Problem requirements: From the first line to the last, retype the data below exactly.

Recorded data:
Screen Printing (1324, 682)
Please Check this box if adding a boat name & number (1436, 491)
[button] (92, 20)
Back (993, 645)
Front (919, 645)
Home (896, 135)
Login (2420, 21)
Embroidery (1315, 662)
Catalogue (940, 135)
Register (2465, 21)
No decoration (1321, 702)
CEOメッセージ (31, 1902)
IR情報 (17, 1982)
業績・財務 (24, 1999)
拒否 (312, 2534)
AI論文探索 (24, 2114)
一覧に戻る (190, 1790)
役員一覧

Problem solution:
Screen Printing (1324, 682)
Please Check this box if adding a boat name & number (1436, 491)
[button] (92, 20)
Back (993, 645)
Front (919, 645)
Home (896, 135)
Login (2420, 21)
Embroidery (1315, 662)
Catalogue (940, 135)
Register (2465, 21)
No decoration (1321, 702)
CEOメッセージ (31, 1902)
IR情報 (17, 1982)
業績・財務 (24, 1999)
拒否 (312, 2534)
AI論文探索 (24, 2114)
一覧に戻る (190, 1790)
役員一覧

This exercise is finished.